> Problem statement: Leaving out the pictures, please reproduce exactly and only the lines from the one that contains "Given: Click the star rating below 3,8" through the last line below.

> Data listing:

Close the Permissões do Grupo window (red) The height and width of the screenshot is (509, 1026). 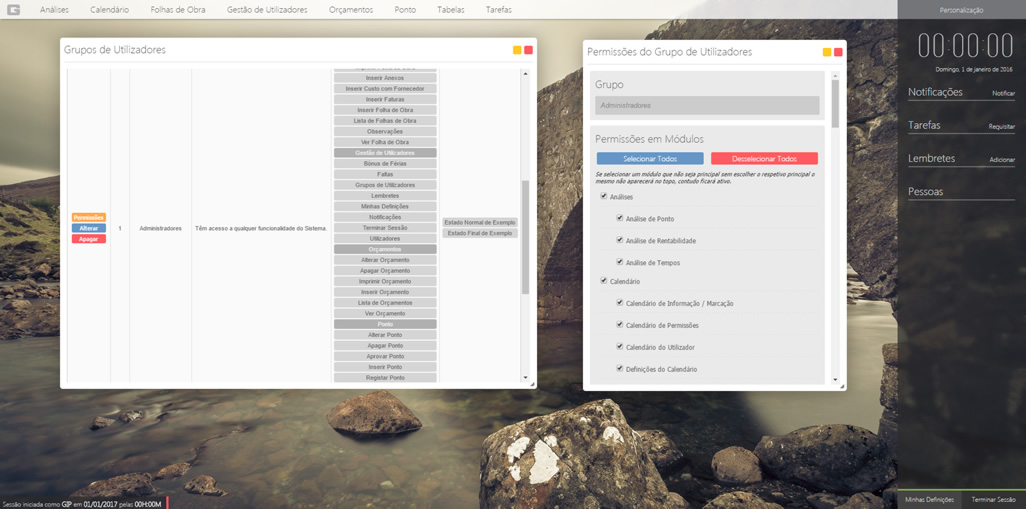[x=838, y=52]
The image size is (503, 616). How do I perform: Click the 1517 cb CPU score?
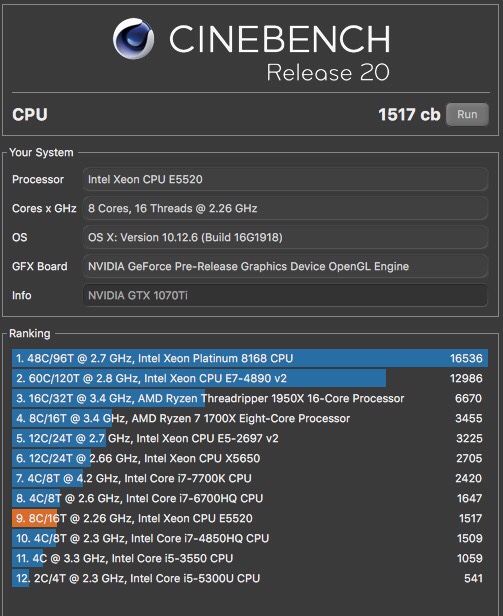coord(409,115)
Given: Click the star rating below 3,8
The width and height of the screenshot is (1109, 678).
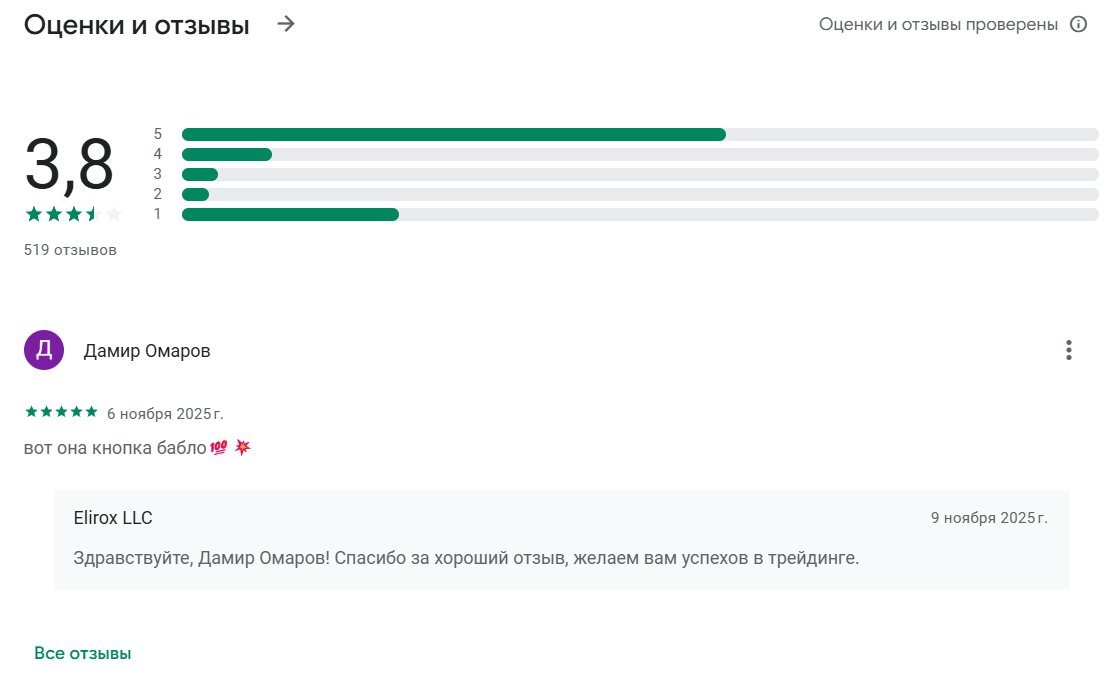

> Exercise response:
Given: Click the star rating below 3,8
The width and height of the screenshot is (1109, 678).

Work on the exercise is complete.